>> Start
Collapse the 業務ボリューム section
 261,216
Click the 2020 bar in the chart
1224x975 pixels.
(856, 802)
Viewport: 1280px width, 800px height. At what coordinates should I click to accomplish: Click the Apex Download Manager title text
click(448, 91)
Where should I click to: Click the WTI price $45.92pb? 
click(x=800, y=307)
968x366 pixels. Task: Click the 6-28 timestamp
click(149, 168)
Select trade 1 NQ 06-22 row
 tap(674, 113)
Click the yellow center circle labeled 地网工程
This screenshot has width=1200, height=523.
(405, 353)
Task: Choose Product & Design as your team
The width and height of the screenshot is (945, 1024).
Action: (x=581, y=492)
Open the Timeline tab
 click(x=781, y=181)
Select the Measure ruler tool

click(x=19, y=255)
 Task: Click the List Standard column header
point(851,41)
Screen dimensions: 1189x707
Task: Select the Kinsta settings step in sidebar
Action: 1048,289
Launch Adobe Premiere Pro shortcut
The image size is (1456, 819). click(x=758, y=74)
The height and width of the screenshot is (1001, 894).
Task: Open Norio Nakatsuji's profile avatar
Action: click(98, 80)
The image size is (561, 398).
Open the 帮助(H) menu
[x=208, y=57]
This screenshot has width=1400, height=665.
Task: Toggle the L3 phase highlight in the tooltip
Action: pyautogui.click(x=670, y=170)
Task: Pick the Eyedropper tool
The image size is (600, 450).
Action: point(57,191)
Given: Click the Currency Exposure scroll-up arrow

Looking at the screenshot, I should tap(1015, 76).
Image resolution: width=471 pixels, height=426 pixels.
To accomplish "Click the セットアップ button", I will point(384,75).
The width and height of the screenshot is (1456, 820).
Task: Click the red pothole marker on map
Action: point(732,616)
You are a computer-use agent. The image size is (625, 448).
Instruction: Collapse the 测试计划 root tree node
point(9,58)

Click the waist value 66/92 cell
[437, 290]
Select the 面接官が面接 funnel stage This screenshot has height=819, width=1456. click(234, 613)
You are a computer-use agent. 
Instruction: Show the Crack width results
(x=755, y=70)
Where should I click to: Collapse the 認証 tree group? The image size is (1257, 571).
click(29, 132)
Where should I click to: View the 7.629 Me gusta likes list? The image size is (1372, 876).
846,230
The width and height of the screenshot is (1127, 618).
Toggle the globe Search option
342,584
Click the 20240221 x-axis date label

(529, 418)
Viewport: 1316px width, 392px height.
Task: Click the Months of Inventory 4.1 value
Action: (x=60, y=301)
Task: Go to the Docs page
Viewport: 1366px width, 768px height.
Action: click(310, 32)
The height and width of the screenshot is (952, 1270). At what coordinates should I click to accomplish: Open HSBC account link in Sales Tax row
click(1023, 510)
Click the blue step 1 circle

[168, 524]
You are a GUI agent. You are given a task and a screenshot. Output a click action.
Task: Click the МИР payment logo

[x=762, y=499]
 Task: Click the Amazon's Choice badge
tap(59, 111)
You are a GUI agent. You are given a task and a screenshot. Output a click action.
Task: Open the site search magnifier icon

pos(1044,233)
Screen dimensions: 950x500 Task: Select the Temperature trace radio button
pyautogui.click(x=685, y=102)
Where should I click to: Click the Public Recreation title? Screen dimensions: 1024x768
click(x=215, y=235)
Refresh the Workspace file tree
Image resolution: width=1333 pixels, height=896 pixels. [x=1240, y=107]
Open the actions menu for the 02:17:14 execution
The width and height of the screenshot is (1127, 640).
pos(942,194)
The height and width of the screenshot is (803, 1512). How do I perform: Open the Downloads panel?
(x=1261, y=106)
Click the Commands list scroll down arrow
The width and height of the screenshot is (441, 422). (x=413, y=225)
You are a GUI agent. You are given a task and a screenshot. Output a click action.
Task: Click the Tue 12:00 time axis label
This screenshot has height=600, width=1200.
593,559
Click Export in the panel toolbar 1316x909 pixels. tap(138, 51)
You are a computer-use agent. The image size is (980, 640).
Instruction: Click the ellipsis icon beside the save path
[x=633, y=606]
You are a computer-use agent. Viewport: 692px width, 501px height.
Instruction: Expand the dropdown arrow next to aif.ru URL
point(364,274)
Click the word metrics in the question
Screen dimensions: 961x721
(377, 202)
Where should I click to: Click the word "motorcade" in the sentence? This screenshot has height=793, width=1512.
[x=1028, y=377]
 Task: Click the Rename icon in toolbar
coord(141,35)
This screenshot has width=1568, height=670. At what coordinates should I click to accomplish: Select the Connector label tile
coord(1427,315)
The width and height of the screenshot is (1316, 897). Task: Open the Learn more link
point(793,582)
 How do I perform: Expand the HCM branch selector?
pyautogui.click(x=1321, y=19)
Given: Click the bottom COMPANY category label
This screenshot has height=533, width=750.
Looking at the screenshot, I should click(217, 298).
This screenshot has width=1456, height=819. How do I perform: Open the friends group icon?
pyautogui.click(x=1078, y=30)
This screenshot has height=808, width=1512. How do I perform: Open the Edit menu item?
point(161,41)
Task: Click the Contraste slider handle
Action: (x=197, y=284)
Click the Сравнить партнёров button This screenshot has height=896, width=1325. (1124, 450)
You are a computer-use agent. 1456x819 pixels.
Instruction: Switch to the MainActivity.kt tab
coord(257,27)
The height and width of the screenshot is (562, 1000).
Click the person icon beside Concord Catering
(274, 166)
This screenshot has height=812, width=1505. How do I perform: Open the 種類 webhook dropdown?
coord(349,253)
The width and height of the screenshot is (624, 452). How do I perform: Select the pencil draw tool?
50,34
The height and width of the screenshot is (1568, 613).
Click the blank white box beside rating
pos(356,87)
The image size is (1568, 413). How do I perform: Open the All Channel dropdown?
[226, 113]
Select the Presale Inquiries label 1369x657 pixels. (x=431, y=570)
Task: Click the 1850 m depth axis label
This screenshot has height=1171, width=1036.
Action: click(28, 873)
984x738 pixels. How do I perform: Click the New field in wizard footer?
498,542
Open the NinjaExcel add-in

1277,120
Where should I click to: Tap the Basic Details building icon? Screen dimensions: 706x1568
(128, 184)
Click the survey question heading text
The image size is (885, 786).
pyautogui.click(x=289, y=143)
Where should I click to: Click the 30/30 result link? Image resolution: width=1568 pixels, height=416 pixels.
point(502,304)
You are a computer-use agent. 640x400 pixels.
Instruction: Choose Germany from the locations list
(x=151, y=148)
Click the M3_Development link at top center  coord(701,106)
>> End
**GOAL:** Rewrite all the items above as a numbered list, leaving out any blank lines.

**FULL RESPONSE:**
1. Collapse the 業務ボリューム section
2.  261,216
3. Click the 2020 bar in the chart
4. 1224x975 pixels.
5. (856, 802)
6. Viewport: 1280px width, 800px height. At what coordinates should I click to accomplish: Click the Apex Download Manager title text
7. click(448, 91)
8. Where should I click to: Click the WTI price $45.92pb? 
9. click(x=800, y=307)
10. 968x366 pixels. Task: Click the 6-28 timestamp
11. click(149, 168)
12. Select trade 1 NQ 06-22 row
13.  tap(674, 113)
14. Click the yellow center circle labeled 地网工程
15. This screenshot has width=1200, height=523.
16. (405, 353)
17. Task: Choose Product & Design as your team
18. The width and height of the screenshot is (945, 1024).
19. Action: (x=581, y=492)
20. Open the Timeline tab
21.  click(x=781, y=181)
22. Select the Measure ruler tool
23. click(x=19, y=255)
24.  Task: Click the List Standard column header
25. point(851,41)
26. Screen dimensions: 1189x707
27. Task: Select the Kinsta settings step in sidebar
28. Action: 1048,289
29. Launch Adobe Premiere Pro shortcut
30. The image size is (1456, 819). click(x=758, y=74)
31. The height and width of the screenshot is (1001, 894).
32. Task: Open Norio Nakatsuji's profile avatar
33. Action: click(98, 80)
34. The image size is (561, 398).
35. Open the 帮助(H) menu
36. [x=208, y=57]
37. This screenshot has width=1400, height=665.
38. Task: Toggle the L3 phase highlight in the tooltip
39. Action: pyautogui.click(x=670, y=170)
40. Task: Pick the Eyedropper tool
41. The image size is (600, 450).
42. Action: point(57,191)
43. Given: Click the Currency Exposure scroll-up arrow
44. Looking at the screenshot, I should tap(1015, 76).
45. Image resolution: width=471 pixels, height=426 pixels.
46. To accomplish "Click the セットアップ button", I will point(384,75).
47. The width and height of the screenshot is (1456, 820).
48. Task: Click the red pothole marker on map
49. Action: point(732,616)
50. You are a computer-use agent. The image size is (625, 448).
51. Instruction: Collapse the 测试计划 root tree node
52. point(9,58)
53. Click the waist value 66/92 cell
54. [437, 290]
55. Select the 面接官が面接 funnel stage This screenshot has height=819, width=1456. click(234, 613)
56. You are a computer-use agent. 
57. Instruction: Show the Crack width results
58. (x=755, y=70)
59. Where should I click to: Collapse the 認証 tree group? The image size is (1257, 571).
60. click(29, 132)
61. Where should I click to: View the 7.629 Me gusta likes list? The image size is (1372, 876).
62. 846,230
63. The width and height of the screenshot is (1127, 618).
64. Toggle the globe Search option
65. 342,584
66. Click the 20240221 x-axis date label
67. (529, 418)
68. Viewport: 1316px width, 392px height.
69. Task: Click the Months of Inventory 4.1 value
70. Action: (x=60, y=301)
71. Task: Go to the Docs page
72. Viewport: 1366px width, 768px height.
73. Action: click(310, 32)
74. The height and width of the screenshot is (952, 1270). At what coordinates should I click to accomplish: Open HSBC account link in Sales Tax row
75. click(1023, 510)
76. Click the blue step 1 circle
77. [168, 524]
78. You are a GUI agent. You are given a task and a screenshot. Output a click action.
79. Task: Click the МИР payment logo
80. [x=762, y=499]
81.  Task: Click the Amazon's Choice badge
82. tap(59, 111)
83. You are a GUI agent. You are given a task and a screenshot. Output a click action.
84. Task: Open the site search magnifier icon
85. pos(1044,233)
86. Screen dimensions: 950x500 Task: Select the Temperature trace radio button
87. pyautogui.click(x=685, y=102)
88. Where should I click to: Click the Public Recreation title? Screen dimensions: 1024x768
89. click(x=215, y=235)
90. Refresh the Workspace file tree
91. Image resolution: width=1333 pixels, height=896 pixels. [x=1240, y=107]
92. Open the actions menu for the 02:17:14 execution
93. The width and height of the screenshot is (1127, 640).
94. pos(942,194)
95. The height and width of the screenshot is (803, 1512). How do I perform: Open the Downloads panel?
96. (x=1261, y=106)
97. Click the Commands list scroll down arrow
98. The width and height of the screenshot is (441, 422). (x=413, y=225)
99. You are a GUI agent. You are given a task and a screenshot. Output a click action.
100. Task: Click the Tue 12:00 time axis label
101. This screenshot has height=600, width=1200.
102. 593,559
103. Click Export in the panel toolbar 1316x909 pixels. tap(138, 51)
104. You are a computer-use agent. The image size is (980, 640).
105. Instruction: Click the ellipsis icon beside the save path
106. [x=633, y=606]
107. You are a computer-use agent. Viewport: 692px width, 501px height.
108. Instruction: Expand the dropdown arrow next to aif.ru URL
109. point(364,274)
110. Click the word metrics in the question
111. Screen dimensions: 961x721
112. (377, 202)
113. Where should I click to: Click the word "motorcade" in the sentence? This screenshot has height=793, width=1512.
114. [x=1028, y=377]
115.  Task: Click the Rename icon in toolbar
116. coord(141,35)
117. This screenshot has width=1568, height=670. At what coordinates should I click to accomplish: Select the Connector label tile
118. coord(1427,315)
119. The width and height of the screenshot is (1316, 897). Task: Open the Learn more link
120. point(793,582)
121.  How do I perform: Expand the HCM branch selector?
122. pyautogui.click(x=1321, y=19)
123. Given: Click the bottom COMPANY category label
124. This screenshot has height=533, width=750.
125. Looking at the screenshot, I should click(217, 298).
126. This screenshot has width=1456, height=819. How do I perform: Open the friends group icon?
127. pyautogui.click(x=1078, y=30)
128. This screenshot has height=808, width=1512. How do I perform: Open the Edit menu item?
129. point(161,41)
130. Task: Click the Contraste slider handle
131. Action: (x=197, y=284)
132. Click the Сравнить партнёров button This screenshot has height=896, width=1325. (1124, 450)
133. You are a computer-use agent. 1456x819 pixels.
134. Instruction: Switch to the MainActivity.kt tab
135. coord(257,27)
136. The height and width of the screenshot is (562, 1000).
137. Click the person icon beside Concord Catering
138. (274, 166)
139. This screenshot has height=812, width=1505. How do I perform: Open the 種類 webhook dropdown?
140. coord(349,253)
141. The width and height of the screenshot is (624, 452). How do I perform: Select the pencil draw tool?
142. 50,34
143. The height and width of the screenshot is (1568, 613).
144. Click the blank white box beside rating
145. pos(356,87)
146. The image size is (1568, 413). How do I perform: Open the All Channel dropdown?
147. [226, 113]
148. Select the Presale Inquiries label 1369x657 pixels. (x=431, y=570)
149. Task: Click the 1850 m depth axis label
150. This screenshot has height=1171, width=1036.
151. Action: click(28, 873)
152. 984x738 pixels. How do I perform: Click the New field in wizard footer?
153. 498,542
154. Open the NinjaExcel add-in
155. 1277,120
156. Where should I click to: Tap the Basic Details building icon? Screen dimensions: 706x1568
157. (128, 184)
158. Click the survey question heading text
159. The image size is (885, 786).
160. pyautogui.click(x=289, y=143)
161. Where should I click to: Click the 30/30 result link? Image resolution: width=1568 pixels, height=416 pixels.
162. point(502,304)
163. You are a computer-use agent. 640x400 pixels.
164. Instruction: Choose Germany from the locations list
165. (x=151, y=148)
166. Click the M3_Development link at top center  coord(701,106)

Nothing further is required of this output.